[[ Data provided open ]]
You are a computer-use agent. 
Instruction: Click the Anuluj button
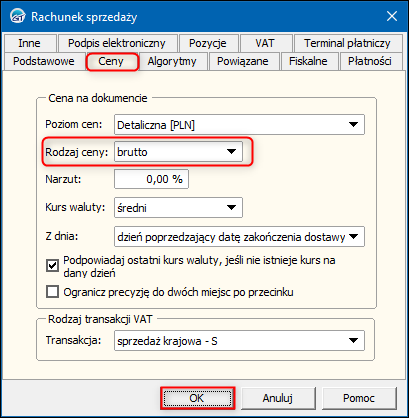pos(278,398)
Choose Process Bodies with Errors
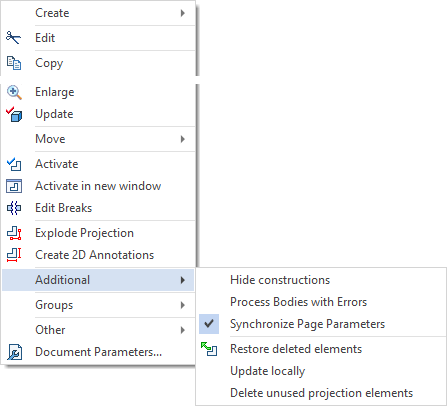Screen dimensions: 447x406 [x=321, y=302]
[[ Data provided closed ]]
= Aim of the exercise =
Pictures do not belong in the copy. Output all of the records exactly.

= Response area =
You are a computer-use agent. 
Instruction: Click the Anuluj button
pos(278,398)
Choose Process Bodies with Errors
Screen dimensions: 447x406 [x=321, y=302]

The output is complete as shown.